All of the data is to be set down again without alteration.

BEGIN Records supplied

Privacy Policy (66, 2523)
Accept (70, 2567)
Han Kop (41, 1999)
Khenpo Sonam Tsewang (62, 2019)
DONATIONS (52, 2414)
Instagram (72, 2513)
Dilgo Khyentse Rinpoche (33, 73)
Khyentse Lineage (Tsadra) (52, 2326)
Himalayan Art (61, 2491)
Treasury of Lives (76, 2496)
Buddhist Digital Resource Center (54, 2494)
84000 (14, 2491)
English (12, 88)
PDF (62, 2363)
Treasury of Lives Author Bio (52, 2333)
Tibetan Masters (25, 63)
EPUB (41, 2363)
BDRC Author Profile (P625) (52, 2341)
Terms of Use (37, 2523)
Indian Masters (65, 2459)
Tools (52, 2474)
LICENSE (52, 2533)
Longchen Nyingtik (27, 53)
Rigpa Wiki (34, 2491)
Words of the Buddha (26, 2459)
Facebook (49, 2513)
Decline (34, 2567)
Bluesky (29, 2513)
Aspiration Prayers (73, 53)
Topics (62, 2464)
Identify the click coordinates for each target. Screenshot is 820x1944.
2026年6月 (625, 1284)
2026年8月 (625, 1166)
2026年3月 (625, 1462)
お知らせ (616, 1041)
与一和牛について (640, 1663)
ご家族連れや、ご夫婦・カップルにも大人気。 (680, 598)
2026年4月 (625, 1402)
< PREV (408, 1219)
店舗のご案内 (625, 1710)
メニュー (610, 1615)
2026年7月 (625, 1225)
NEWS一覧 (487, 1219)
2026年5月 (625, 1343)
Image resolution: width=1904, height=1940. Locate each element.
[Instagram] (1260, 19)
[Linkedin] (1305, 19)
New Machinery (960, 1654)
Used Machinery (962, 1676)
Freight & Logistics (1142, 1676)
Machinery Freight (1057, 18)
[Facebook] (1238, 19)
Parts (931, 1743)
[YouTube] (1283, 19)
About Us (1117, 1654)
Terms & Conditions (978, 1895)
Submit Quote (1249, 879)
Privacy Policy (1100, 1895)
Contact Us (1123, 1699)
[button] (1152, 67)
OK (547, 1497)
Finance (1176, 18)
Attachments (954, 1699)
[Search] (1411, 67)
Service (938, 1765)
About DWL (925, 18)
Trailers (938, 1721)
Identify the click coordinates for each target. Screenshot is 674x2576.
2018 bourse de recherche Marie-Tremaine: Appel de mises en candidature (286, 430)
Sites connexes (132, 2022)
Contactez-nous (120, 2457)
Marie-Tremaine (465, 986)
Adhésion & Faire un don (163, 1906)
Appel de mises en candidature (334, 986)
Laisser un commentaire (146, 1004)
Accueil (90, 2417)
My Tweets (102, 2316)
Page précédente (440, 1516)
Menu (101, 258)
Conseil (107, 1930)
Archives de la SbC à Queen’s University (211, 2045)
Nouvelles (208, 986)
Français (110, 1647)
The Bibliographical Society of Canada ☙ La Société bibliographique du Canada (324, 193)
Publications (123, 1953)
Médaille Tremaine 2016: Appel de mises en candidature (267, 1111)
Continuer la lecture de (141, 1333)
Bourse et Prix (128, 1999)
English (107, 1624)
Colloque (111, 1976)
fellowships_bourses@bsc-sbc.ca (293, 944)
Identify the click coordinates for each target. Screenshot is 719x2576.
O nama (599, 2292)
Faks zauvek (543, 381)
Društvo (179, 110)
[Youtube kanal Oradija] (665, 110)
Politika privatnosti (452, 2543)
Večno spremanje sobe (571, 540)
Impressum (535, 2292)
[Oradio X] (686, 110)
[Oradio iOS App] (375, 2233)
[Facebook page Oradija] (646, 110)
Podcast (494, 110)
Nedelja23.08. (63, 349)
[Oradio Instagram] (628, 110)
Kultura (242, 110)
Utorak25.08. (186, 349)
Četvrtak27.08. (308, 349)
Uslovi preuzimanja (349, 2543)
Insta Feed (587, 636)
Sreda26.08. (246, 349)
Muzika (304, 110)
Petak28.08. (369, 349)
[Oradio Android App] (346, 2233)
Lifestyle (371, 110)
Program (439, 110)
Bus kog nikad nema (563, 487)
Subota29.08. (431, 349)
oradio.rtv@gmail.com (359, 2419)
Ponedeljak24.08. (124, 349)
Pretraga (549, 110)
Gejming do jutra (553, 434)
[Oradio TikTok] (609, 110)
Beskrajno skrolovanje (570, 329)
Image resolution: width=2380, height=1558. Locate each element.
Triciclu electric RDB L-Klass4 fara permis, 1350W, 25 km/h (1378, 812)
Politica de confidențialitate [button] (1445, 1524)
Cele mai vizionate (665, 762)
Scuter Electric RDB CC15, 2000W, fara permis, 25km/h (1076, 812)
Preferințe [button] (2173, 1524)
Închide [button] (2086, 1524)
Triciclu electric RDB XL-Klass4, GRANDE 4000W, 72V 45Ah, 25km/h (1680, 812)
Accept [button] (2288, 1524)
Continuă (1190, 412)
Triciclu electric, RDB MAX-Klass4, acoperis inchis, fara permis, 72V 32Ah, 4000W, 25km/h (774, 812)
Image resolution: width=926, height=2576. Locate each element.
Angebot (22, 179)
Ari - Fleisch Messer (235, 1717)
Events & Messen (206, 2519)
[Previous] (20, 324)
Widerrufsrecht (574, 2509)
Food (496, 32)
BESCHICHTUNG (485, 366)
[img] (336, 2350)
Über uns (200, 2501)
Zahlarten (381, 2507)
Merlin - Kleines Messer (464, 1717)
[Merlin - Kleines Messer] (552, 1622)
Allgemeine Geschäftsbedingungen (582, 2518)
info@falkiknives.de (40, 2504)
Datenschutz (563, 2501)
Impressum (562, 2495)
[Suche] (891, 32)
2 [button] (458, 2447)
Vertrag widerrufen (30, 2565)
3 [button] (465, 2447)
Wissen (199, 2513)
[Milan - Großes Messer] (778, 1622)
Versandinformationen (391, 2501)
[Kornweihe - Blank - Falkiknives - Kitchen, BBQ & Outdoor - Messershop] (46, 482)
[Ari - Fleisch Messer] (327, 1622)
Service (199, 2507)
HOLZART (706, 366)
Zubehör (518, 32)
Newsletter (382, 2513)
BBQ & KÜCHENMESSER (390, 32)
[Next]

END Records supplied

Answer to the exercise
Privacy Policy (66, 2523)
Accept (70, 2567)
Han Kop (41, 1999)
Khenpo Sonam Tsewang (62, 2019)
DONATIONS (52, 2414)
Instagram (72, 2513)
Dilgo Khyentse Rinpoche (33, 73)
Khyentse Lineage (Tsadra) (52, 2326)
Himalayan Art (61, 2491)
Treasury of Lives (76, 2496)
Buddhist Digital Resource Center (54, 2494)
84000 (14, 2491)
English (12, 88)
PDF (62, 2363)
Treasury of Lives Author Bio (52, 2333)
Tibetan Masters (25, 63)
EPUB (41, 2363)
BDRC Author Profile (P625) (52, 2341)
Terms of Use (37, 2523)
Indian Masters (65, 2459)
Tools (52, 2474)
LICENSE (52, 2533)
Longchen Nyingtik (27, 53)
Rigpa Wiki (34, 2491)
Words of the Buddha (26, 2459)
Facebook (49, 2513)
Decline (34, 2567)
Bluesky (29, 2513)
Aspiration Prayers (73, 53)
Topics (62, 2464)
Identify the click coordinates for each target. Screenshot is 820x1944.
2026年6月 (625, 1284)
2026年8月 (625, 1166)
2026年3月 (625, 1462)
お知らせ (616, 1041)
与一和牛について (640, 1663)
ご家族連れや、ご夫婦・カップルにも大人気。 (680, 598)
2026年4月 (625, 1402)
< PREV (408, 1219)
店舗のご案内 (625, 1710)
メニュー (610, 1615)
2026年7月 (625, 1225)
NEWS一覧 (487, 1219)
2026年5月 (625, 1343)
Image resolution: width=1904, height=1940. Locate each element.
[Instagram] (1260, 19)
[Linkedin] (1305, 19)
New Machinery (960, 1654)
Used Machinery (962, 1676)
Freight & Logistics (1142, 1676)
Machinery Freight (1057, 18)
[Facebook] (1238, 19)
Parts (931, 1743)
[YouTube] (1283, 19)
About Us (1117, 1654)
Terms & Conditions (978, 1895)
Submit Quote (1249, 879)
Privacy Policy (1100, 1895)
Contact Us (1123, 1699)
[button] (1152, 67)
OK (547, 1497)
Finance (1176, 18)
Attachments (954, 1699)
[Search] (1411, 67)
Service (938, 1765)
About DWL (925, 18)
Trailers (938, 1721)
Identify the click coordinates for each target. Screenshot is 674x2576.
2018 bourse de recherche Marie-Tremaine: Appel de mises en candidature (286, 430)
Sites connexes (132, 2022)
Contactez-nous (120, 2457)
Marie-Tremaine (465, 986)
Adhésion & Faire un don (163, 1906)
Appel de mises en candidature (334, 986)
Laisser un commentaire (146, 1004)
Accueil (90, 2417)
My Tweets (102, 2316)
Page précédente (440, 1516)
Menu (101, 258)
Conseil (107, 1930)
Archives de la SbC à Queen’s University (211, 2045)
Nouvelles (208, 986)
Français (110, 1647)
The Bibliographical Society of Canada ☙ La Société bibliographique du Canada (324, 193)
Publications (123, 1953)
Médaille Tremaine 2016: Appel de mises en candidature (267, 1111)
Continuer la lecture de (141, 1333)
Bourse et Prix (128, 1999)
English (107, 1624)
Colloque (111, 1976)
fellowships_bourses@bsc-sbc.ca (293, 944)
Identify the click coordinates for each target. Screenshot is 719x2576.
O nama (599, 2292)
Faks zauvek (543, 381)
Društvo (179, 110)
[Youtube kanal Oradija] (665, 110)
Politika privatnosti (452, 2543)
Večno spremanje sobe (571, 540)
Impressum (535, 2292)
[Oradio X] (686, 110)
[Oradio iOS App] (375, 2233)
[Facebook page Oradija] (646, 110)
Podcast (494, 110)
Nedelja23.08. (63, 349)
[Oradio Instagram] (628, 110)
Kultura (242, 110)
Utorak25.08. (186, 349)
Četvrtak27.08. (308, 349)
Uslovi preuzimanja (349, 2543)
Insta Feed (587, 636)
Sreda26.08. (246, 349)
Muzika (304, 110)
Petak28.08. (369, 349)
[Oradio Android App] (346, 2233)
Lifestyle (371, 110)
Program (439, 110)
Bus kog nikad nema (563, 487)
Subota29.08. (431, 349)
oradio.rtv@gmail.com (359, 2419)
Ponedeljak24.08. (124, 349)
Pretraga (549, 110)
Gejming do jutra (553, 434)
[Oradio TikTok] (609, 110)
Beskrajno skrolovanje (570, 329)
Image resolution: width=2380, height=1558. Locate each element.
Triciclu electric RDB L-Klass4 fara permis, 1350W, 25 km/h (1378, 812)
Politica de confidențialitate [button] (1445, 1524)
Cele mai vizionate (665, 762)
Scuter Electric RDB CC15, 2000W, fara permis, 25km/h (1076, 812)
Preferințe [button] (2173, 1524)
Închide [button] (2086, 1524)
Triciclu electric RDB XL-Klass4, GRANDE 4000W, 72V 45Ah, 25km/h (1680, 812)
Accept [button] (2288, 1524)
Continuă (1190, 412)
Triciclu electric, RDB MAX-Klass4, acoperis inchis, fara permis, 72V 32Ah, 4000W, 25km/h (774, 812)
Image resolution: width=926, height=2576. Locate each element.
Angebot (22, 179)
Ari - Fleisch Messer (235, 1717)
Events & Messen (206, 2519)
[Previous] (20, 324)
Widerrufsrecht (574, 2509)
Food (496, 32)
BESCHICHTUNG (485, 366)
[img] (336, 2350)
Über uns (200, 2501)
Zahlarten (381, 2507)
Merlin - Kleines Messer (464, 1717)
[Merlin - Kleines Messer] (552, 1622)
Allgemeine Geschäftsbedingungen (582, 2518)
info@falkiknives.de (40, 2504)
Datenschutz (563, 2501)
Impressum (562, 2495)
[Suche] (891, 32)
2 [button] (458, 2447)
Vertrag widerrufen (30, 2565)
3 [button] (465, 2447)
Wissen (199, 2513)
[Milan - Großes Messer] (778, 1622)
Versandinformationen (391, 2501)
[Kornweihe - Blank - Falkiknives - Kitchen, BBQ & Outdoor - Messershop] (46, 482)
[Ari - Fleisch Messer] (327, 1622)
Service (199, 2507)
HOLZART (706, 366)
Zubehör (518, 32)
Newsletter (382, 2513)
BBQ & KÜCHENMESSER (390, 32)
[Next]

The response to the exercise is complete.